The statistics regarding the importation provided by the Mineral Commodity Summaries Report of 2018, published this past 31stof January by the Department of the Interior and the of Environmental Protection Agency, display the United States’ vulnerability in regard to strategic minerals, and the importance of Latin America’s role as a supplier. Brazil and Mexico are among the principal exporters of many minerals that the United States is completely lacking and that are utilized in a multitude of U.S. industries- asbestos, graphite, mica, niobium, fluoride, and strontium. The same is true for minerals of high and moderate vulnerability provided by many Latin American countries, which are also fundamental to the United States’ economy.
In accordance with the Multinational Observatory in Latin America, the largest petroleum and mining companies from the United States operate in 370 village sites throughout 36 countries, and in most cases, they extract natural riches with no concern for the rights of indigenous communities.
International responsibility
Of the 885 mining projects in Mexico in 2016, Canadian businesses operated 65.3%, American businesses followed with 13.2%, followed by Mexican businesses with 9.2%.
“In 2014, we published a report that studies 22 mining projects throughout Latin America, each of these projects were operated by multinational companies, five in Mexico and one in Oaxaca, in San Jose del Progreso. Canada has a very important role in these problematic corporate dynamics, for several reasons. Primarily, because they offer loans which are subsidized by their companies. In addition, they offer political and diplomatic support,” explained the indigenous rights lawyer from the Foundation for Just Trials (DPLF), Daniel Cerqueira.
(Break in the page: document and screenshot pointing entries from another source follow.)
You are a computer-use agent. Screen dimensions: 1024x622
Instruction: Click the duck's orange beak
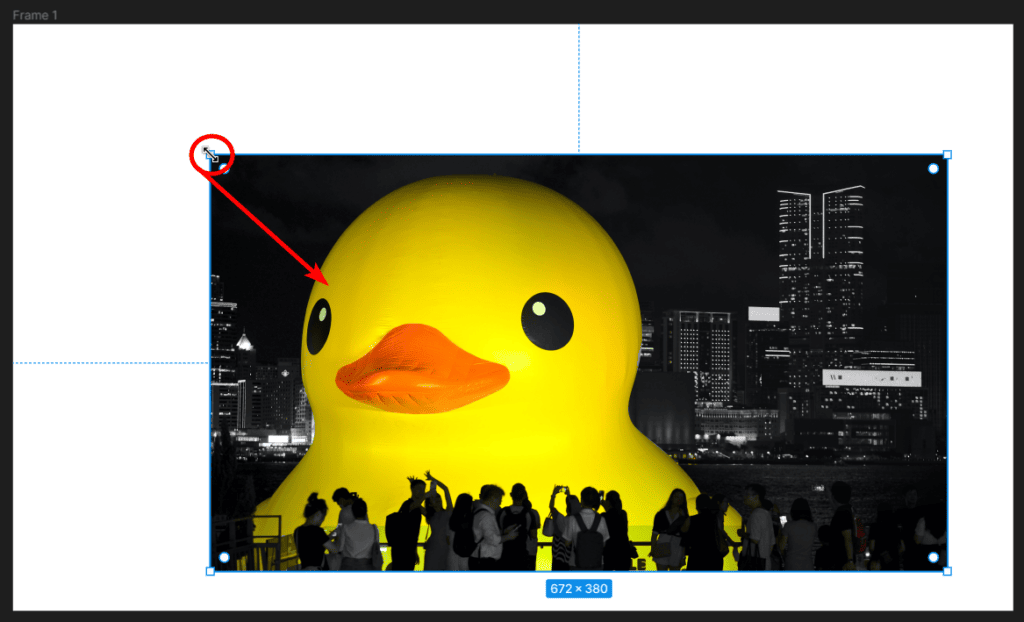click(422, 370)
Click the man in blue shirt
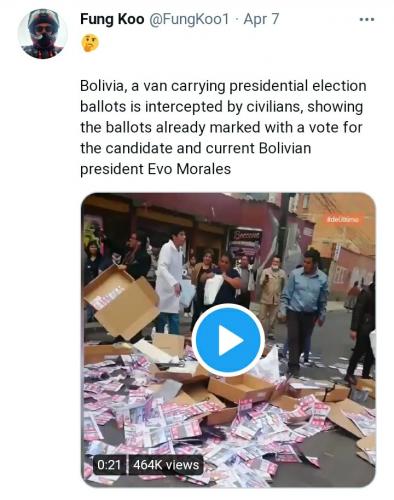 (x=303, y=310)
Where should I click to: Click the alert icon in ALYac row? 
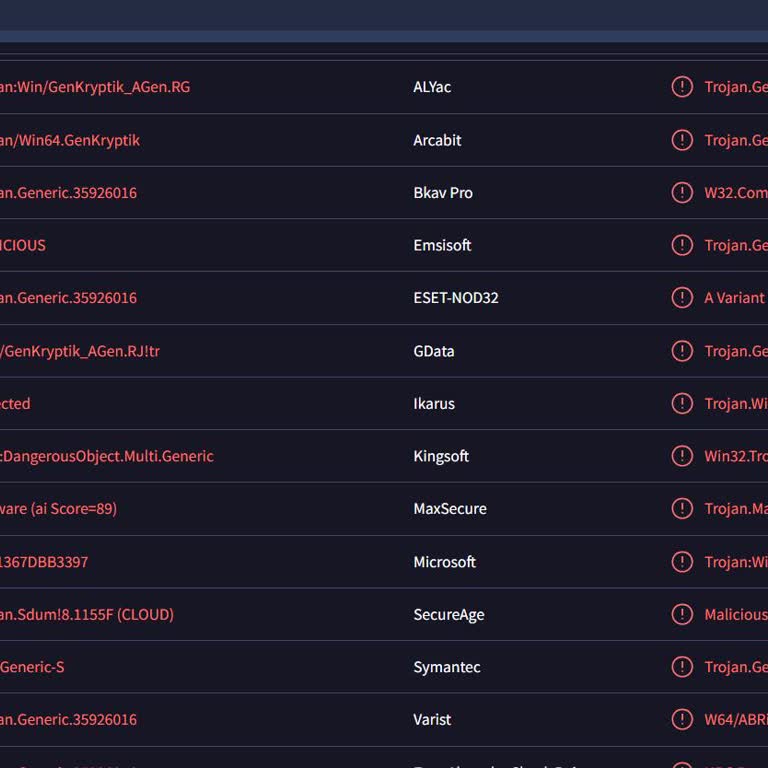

National and international authorities have prioritized the interests of the mining companies, adds Reyes Méndez.
“The judge demands the state and federal government authorities, as well as international states that have investments in Mexico, like Canada and the United States, that there be respect for villages and indigenous communities, for the right of these villages to autonomy and free choice, and for international conventions and treaties,” asserted Méndez.
*The names of the agrarian community representatives were not divulged for concerns of security.
[i]The Mixtecs are indigenous people of Mexico inhabiting the region known as La Mixteca of Oaxaca as well as several surrounding mountain ranges.
[ii]The term ikootrefers to the indigenous Huave people from the village of San Mateo del Mar in Oaxaca, Mexico.